The Adapter Pattern translates an interface for an object or class into an interface compatible with a specific system. This pattern is often used to create wrappers for new refactored APIs so that other existing old APIs can still work with them. This is usually done when new implementations or code refactoring result in a different public API, while the other parts of the system/clients are still using the old API and need to be adapted to work together.

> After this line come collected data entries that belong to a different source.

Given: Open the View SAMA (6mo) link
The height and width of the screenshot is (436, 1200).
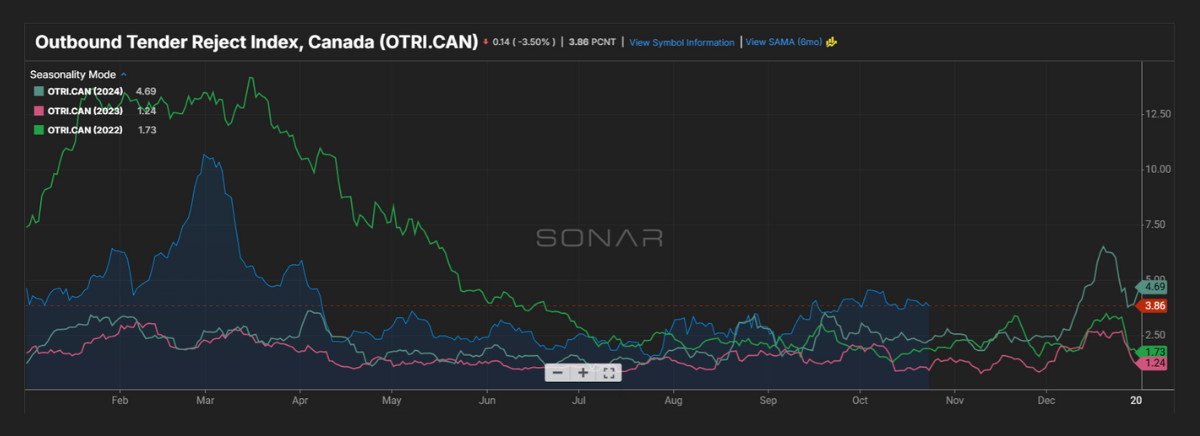Looking at the screenshot, I should (783, 43).
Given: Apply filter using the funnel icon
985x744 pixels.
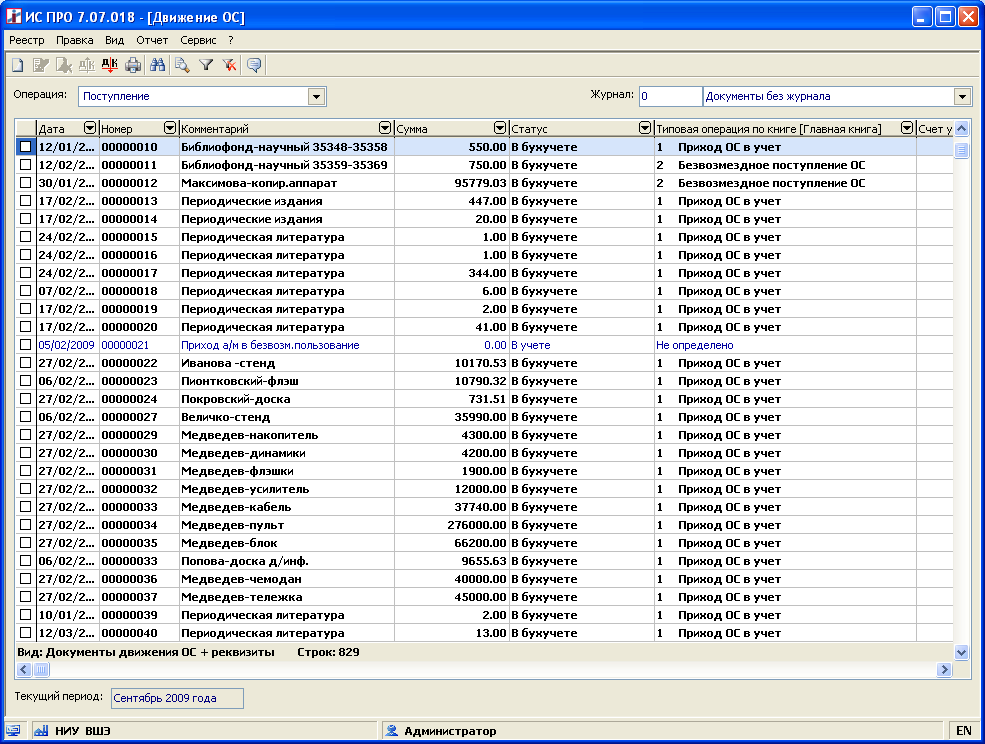Looking at the screenshot, I should point(206,65).
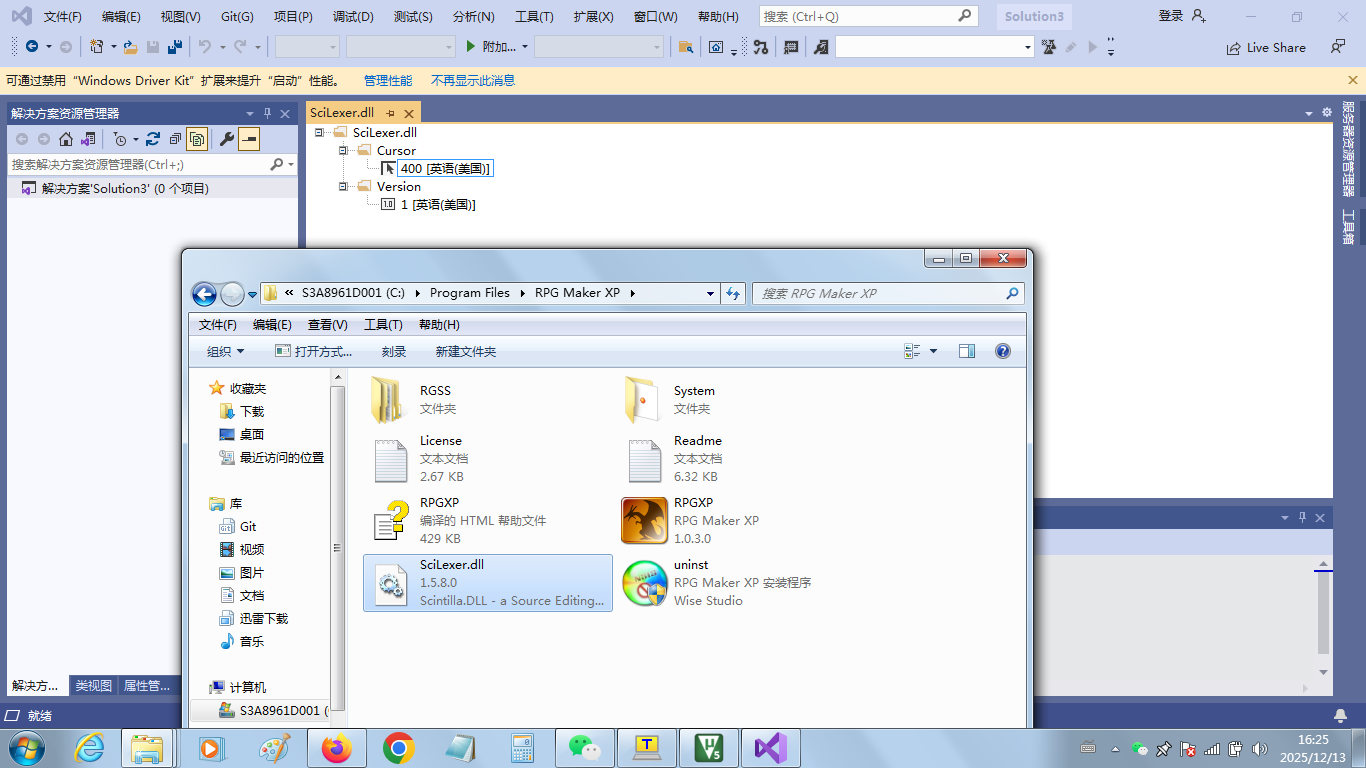
Task: Click the 新建文件夹 button
Action: [465, 351]
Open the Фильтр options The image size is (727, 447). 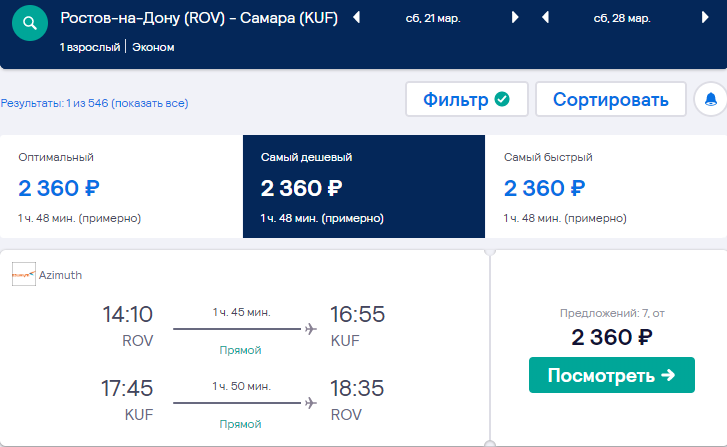466,99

In this example, there is an API getInfo which gives info about a user (its name, height, occupation, etc) but in new API we divide in into diff functionality so an adapter class is created so that this new API could still work with a system that uses old API.

class UserApi {

  getUserInfo = (userId) => {
    //a pseudo function that symbolises getting info from db
    const userInfo = (function() {
      return {
        name: 'Mantra',
        address: 'Gurgaon',
        occupation: 'SDE'
      }
    }());

    return [{
        name: userInfo.name
      },
      {
        addr: userInfo.address
      },
      {
        occ: userInfo.occupation
      }
    ]

  }
}


//New Class

class Users {

  getUsername = (id) => {
    // a pseudoFunctio
    const userName = (function() {
      return {
        name: 'Mantra'
      }
    }());

    return userName;
  }

  getUserAddr = (id) => {
    // a pseudoFunction
    const userAddr = (function() {
      return {
        address: 'Gurgaon'
      }
    }());

    return {
      addr: userAddr.address
    };
  }

  getUserOccupation = (id) => {
    // a pseudoFunction
    const userOcc = (function() {
      return {
        occupation: 'SDE'
      }
    }());

    return {
      occ: userOcc.occupation
    };
  }

}

//adapter class
class UserAdapter {

  constructor() {
    this.user = new Users();
  }

  getUserInfo = (id) => {
    const userName = this.user.getUsername(id);
    const userAddr = this.user.getUserAddr(id);
    const userOcc = this.user.getUserOccupation(id);

    return [
      userName,
      userAddr,
      userOcc
    ]
  }

}


const oldUser = new UserApi();
const userInfo = oldUser.getUserInfo();

const newUser = new UserAdapter();
const newUserInfo = newUser.getUserInfo();

Flyweight pattern

The Flyweight pattern is used for optimizing code that is repetitive, slow, and inefficiently shares data. It aims to minimize the use of memory in an application by sharing as much data as possible with related objects.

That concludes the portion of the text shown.